*** MATERIAL PROVIDED ***
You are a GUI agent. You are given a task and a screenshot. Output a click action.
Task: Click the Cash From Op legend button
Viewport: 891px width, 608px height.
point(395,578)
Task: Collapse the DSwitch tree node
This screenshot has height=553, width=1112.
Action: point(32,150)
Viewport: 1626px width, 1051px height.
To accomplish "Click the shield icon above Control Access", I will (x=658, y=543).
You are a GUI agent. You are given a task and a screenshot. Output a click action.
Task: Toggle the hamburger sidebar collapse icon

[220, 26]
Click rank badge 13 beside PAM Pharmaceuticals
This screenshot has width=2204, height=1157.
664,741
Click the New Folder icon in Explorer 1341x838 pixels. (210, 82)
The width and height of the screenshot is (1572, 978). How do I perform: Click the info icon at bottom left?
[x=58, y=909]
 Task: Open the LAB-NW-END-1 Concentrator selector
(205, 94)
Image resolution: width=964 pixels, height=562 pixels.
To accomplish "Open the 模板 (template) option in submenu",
***
TASK INSTRUCTIONS
The expected output is every line of the records in which the string "accomplish" appears.

RESPONSE BOX
To accomplish "Click the shield icon above Control Access", I will (x=658, y=543).
To accomplish "Open the 模板 (template) option in submenu",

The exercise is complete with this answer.